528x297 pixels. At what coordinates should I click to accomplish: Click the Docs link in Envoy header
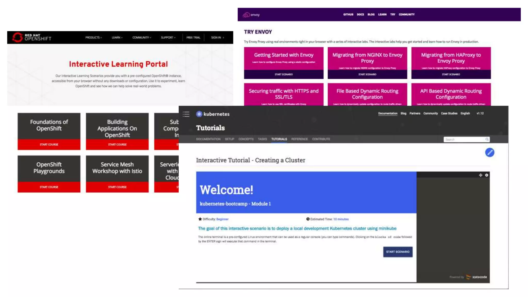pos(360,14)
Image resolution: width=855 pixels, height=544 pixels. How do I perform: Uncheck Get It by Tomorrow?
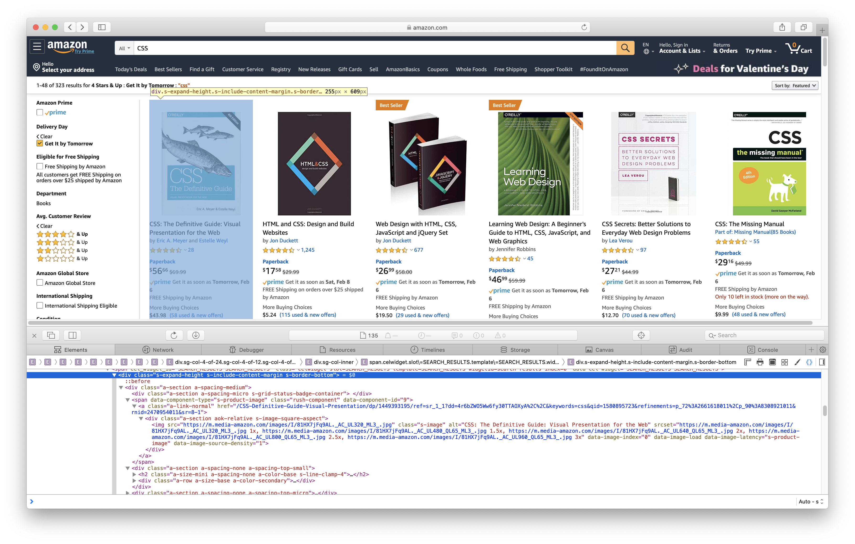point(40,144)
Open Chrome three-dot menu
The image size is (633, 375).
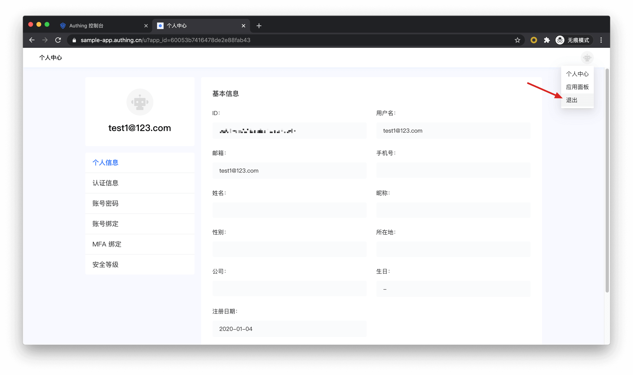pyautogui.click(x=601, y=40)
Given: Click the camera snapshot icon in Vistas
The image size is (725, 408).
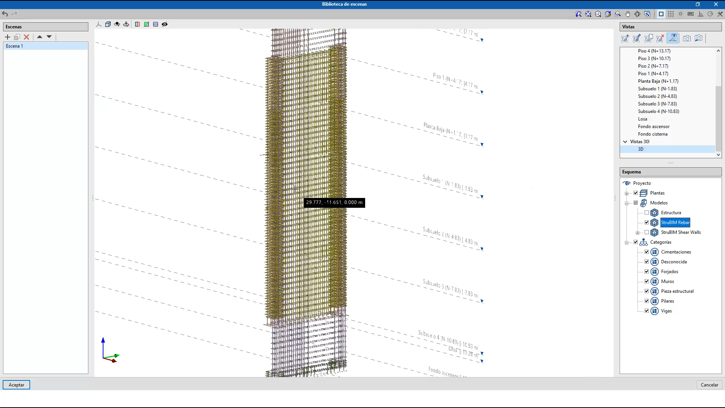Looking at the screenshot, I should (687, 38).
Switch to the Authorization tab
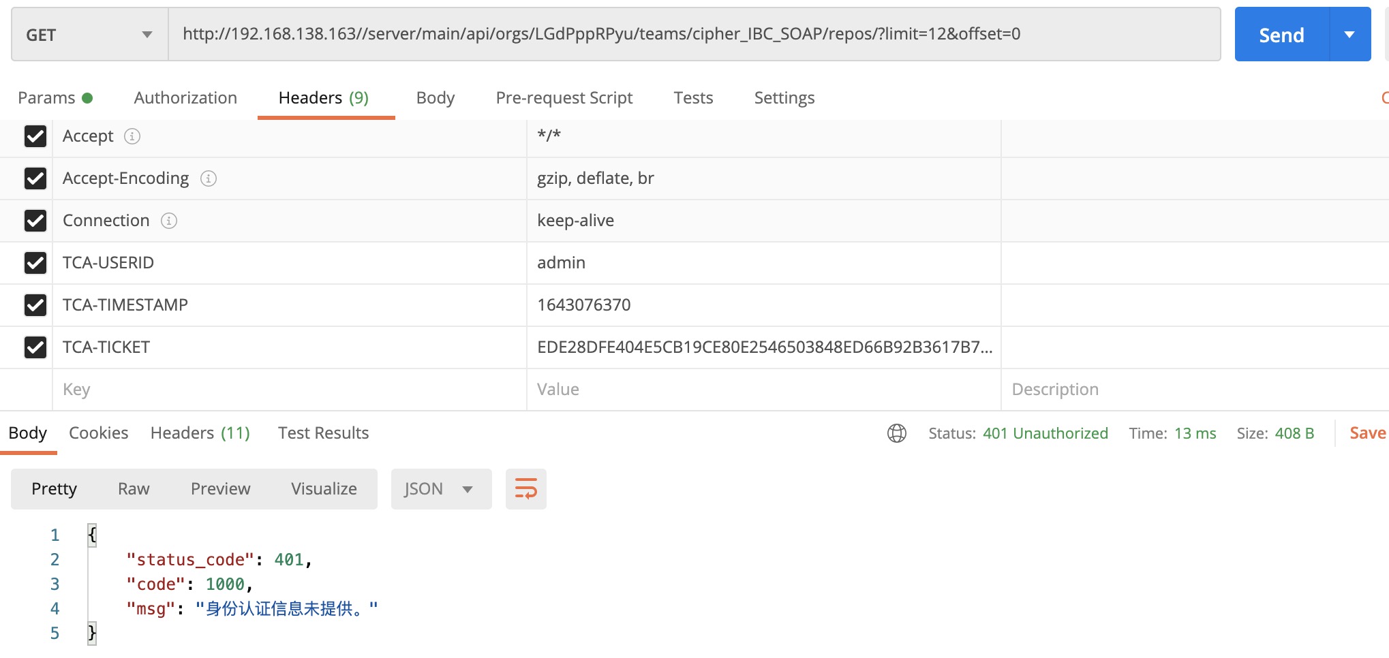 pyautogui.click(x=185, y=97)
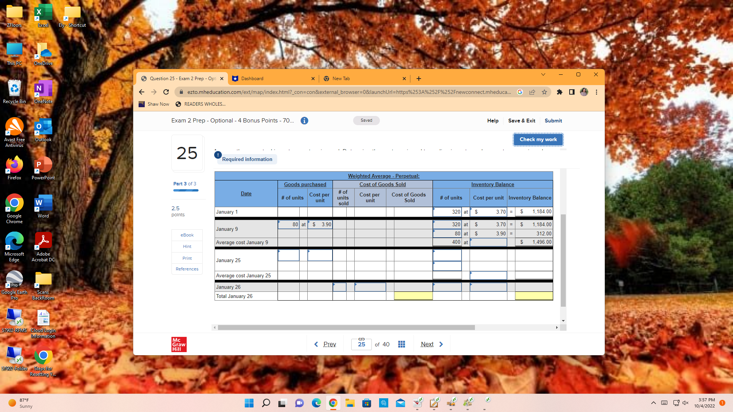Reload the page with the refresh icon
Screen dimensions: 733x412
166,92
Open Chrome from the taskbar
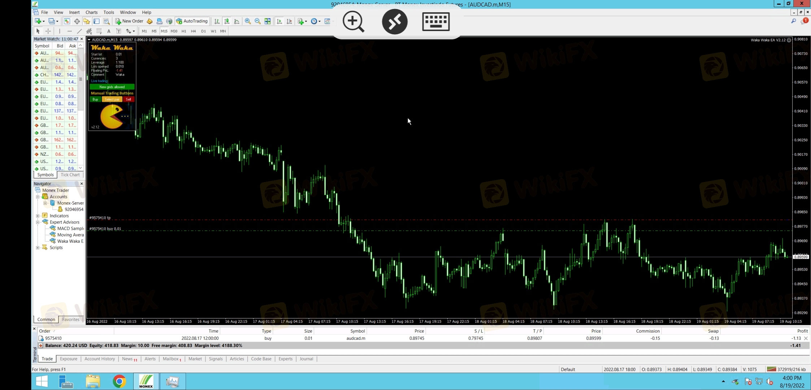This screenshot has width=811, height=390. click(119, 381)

- - -

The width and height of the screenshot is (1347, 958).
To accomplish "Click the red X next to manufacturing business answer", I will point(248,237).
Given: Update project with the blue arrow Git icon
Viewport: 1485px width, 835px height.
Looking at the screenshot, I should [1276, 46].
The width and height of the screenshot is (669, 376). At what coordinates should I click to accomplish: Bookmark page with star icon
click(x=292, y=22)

- - -

§ Directions for this task: Write only the number of lines in the entries that contain the word "Given".

§ Output: 2